Michael Rowan | El Universal

08.02.05 | The election in Iraq was on all counts more transparent than the 2004 Recall Referendum in Venezuela. Here's a straightforward comparison.

In Iraq, voter turnout was very high nationally, and suppressed only in the "hot" Sunni areas where political parties encouraged abstention and terrorists threatened voters' lives. Nationally, nine suicide bombers were met by Iraqi security forces, 29 voters were killed and 70 injured trying to vote. Nevertheless, estimates are that about 8 million voters braved fierce intimidation and cast the first free ballots there in half a century.

The best part was the counting. Iraqis in each voting center counted the paper ballot votes themselves - the election commission, the political parties and citizens - while observers from the United Nations, European Union and the U.S. National Endowment for Democracy - looked on with approval. The paper ballots were then sealed and sent to the central election commission for computer counts, where they can be recounted or audited at will - that's the right way to do it. In Iraq, there are no charges of fraud or secrecy, and the election commission is transparent about the whole process.

In Venezuela, RR voter turnout was very high - but augmented by two million new voters added late to the messy voter list, such as the FARC's Granda.
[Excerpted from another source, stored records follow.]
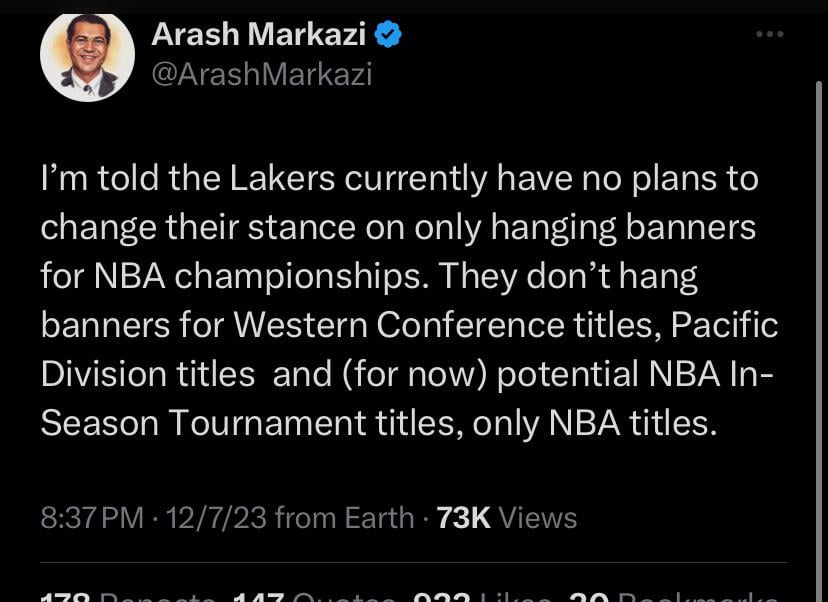Image resolution: width=828 pixels, height=602 pixels.
Task: View the 73K Views analytics
Action: tap(507, 518)
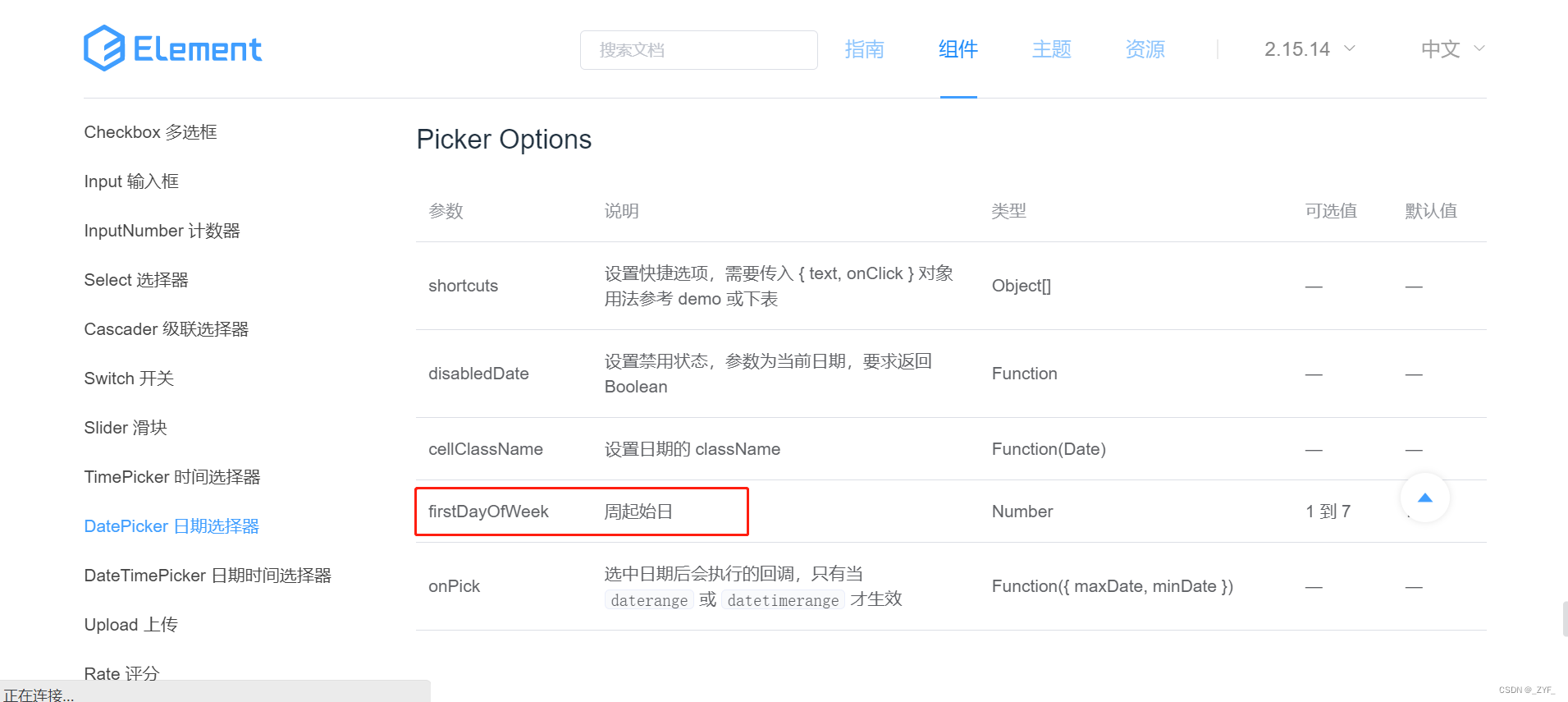The image size is (1568, 702).
Task: Open the InputNumber 计数器 page
Action: [x=162, y=230]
Venezuelans at the voting centers did not count the vote - the CNE did a centralized count with new and non-audited electronic machines that could send or receive a vote count. When exit polls showed a 34% variation with the CNE count, and statistical analysis showed its count to be virtually impossible, no proper audit was transparently conducted to put these doubts to rest. The CNE sequestered the vote count as if it was protecting state secrets, while the Carter Center observers acceded to the CNE without any proof it was doing the right thing, only later to let slip in a Washington meeting, "We will never know the vote count in Venezuela."

Iraq conducted a transparent election and has the opportunity to build a national consensus. Venezuela conducted a sham election and is as divided as ever. From the two elections, one would never imagine that the country with the solid democratic election history, from 1958 to the present, was Venezuela.